1.Asymmetric algorithms rely on one key for encryption and a different but related key for decryption.
2.It is computationally infeasible to determine the decryption from encryption key and encryption algorithm.
3.Either of the 2 keys (related) can be used for encryption with the other used for decryption (In case of RSA algorithm)
4.A Public key encryption has following key ingredients:
a) Plaintext: This is a readable message or data that is feed into the algorithm as input.
b) Encryption Algorithm: The encryption algorithm performs various transformations on the plain text.
c) Public and Private Keys: This is a pair of keys that has been selected so that if one is used for encryption then the other is used for decryption.
d) Ciphertext: This is the scrambled message produced as output. It depends on the key and the energy algorithm used for a given message two different keys will produce two different ciphertext.
e) Decryption Algorithm: This algorithm accepts the ciphertxt and the matching key to produce original plaintext.
5.The essential steps are the following:
- Each user generates a pair of keys to be used for encryption and decryption of the messages.
- Each user places one of the two keys in a public register or other accessible file.
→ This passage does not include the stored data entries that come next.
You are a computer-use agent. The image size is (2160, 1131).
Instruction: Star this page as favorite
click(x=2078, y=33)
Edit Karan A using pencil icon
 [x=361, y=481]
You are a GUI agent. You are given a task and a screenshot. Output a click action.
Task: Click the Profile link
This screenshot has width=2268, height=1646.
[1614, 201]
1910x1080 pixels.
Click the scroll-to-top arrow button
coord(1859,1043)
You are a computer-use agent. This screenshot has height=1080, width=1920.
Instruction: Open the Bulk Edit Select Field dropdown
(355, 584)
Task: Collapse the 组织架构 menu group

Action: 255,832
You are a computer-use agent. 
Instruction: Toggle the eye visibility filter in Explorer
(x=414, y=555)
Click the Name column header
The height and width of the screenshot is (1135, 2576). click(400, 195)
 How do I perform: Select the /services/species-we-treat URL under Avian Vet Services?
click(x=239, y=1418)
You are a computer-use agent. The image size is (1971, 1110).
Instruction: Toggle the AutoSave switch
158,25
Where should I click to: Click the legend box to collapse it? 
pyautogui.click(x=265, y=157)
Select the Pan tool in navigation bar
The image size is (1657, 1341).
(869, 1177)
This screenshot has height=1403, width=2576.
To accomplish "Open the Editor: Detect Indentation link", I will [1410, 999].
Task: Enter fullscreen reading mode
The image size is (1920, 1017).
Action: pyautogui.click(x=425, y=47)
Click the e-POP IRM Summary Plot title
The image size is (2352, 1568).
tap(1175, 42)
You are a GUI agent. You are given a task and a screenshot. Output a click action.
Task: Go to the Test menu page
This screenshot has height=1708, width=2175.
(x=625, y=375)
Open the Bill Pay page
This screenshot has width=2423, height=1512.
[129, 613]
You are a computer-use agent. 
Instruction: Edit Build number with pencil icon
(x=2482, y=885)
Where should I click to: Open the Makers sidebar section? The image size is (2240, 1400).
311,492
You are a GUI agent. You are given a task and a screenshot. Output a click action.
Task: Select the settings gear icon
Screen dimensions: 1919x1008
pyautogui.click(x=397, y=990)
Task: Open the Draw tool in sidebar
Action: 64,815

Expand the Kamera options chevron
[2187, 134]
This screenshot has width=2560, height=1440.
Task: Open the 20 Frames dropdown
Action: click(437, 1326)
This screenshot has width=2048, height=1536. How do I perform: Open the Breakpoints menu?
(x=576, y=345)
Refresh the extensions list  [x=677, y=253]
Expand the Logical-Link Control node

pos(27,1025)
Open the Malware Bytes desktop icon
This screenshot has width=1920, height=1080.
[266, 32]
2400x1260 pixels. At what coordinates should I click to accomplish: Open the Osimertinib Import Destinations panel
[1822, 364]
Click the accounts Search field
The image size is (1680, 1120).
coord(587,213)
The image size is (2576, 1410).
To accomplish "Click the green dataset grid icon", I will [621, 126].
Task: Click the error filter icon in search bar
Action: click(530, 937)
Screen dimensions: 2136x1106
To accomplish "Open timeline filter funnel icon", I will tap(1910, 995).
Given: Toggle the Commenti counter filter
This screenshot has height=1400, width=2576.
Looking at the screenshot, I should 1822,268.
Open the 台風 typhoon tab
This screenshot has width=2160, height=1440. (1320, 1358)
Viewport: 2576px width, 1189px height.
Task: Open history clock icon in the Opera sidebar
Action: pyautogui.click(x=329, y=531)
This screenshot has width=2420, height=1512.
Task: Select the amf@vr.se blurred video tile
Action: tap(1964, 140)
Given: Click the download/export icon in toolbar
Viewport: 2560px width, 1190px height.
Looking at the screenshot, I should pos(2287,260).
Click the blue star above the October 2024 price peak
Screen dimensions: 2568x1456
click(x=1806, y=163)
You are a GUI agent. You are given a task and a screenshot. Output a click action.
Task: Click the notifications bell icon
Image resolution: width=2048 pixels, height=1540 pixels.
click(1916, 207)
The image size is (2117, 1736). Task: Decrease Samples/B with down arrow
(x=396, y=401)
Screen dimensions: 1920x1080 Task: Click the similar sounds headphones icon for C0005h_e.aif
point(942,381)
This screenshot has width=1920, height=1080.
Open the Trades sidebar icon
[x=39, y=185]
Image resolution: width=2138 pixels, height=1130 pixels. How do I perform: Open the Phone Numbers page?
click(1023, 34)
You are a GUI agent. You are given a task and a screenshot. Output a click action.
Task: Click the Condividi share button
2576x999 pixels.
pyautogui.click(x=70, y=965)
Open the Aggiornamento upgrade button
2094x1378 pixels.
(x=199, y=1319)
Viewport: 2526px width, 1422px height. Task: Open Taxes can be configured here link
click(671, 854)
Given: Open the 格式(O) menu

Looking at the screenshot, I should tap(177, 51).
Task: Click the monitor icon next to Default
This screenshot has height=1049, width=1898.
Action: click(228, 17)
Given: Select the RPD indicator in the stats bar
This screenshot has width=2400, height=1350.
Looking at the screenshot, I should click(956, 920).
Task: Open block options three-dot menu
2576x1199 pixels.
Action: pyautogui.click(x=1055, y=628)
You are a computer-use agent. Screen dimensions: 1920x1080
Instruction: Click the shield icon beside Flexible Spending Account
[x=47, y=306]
This is the Public key.
- The companion key is Private As shown in Figure 5.1 that each user maintains a collection of public keys obtained from others.
- If Bob wishes to send a confidential message to Alice, Bob encrypts the message with Alice’s Public key.
- When Alice receives message. She decrypts it using private key. No other recipient can decrypt the message because only Alice knows the private key.
6.With this approach, all Participants have access to Public keys and Private keys are generated locally by each participants.
7.Never distributed, as long as users private key remains protected and secure, incoming accumulation is secure.
8.At any time system can change its private key and intimate companion, public key to replace old public key.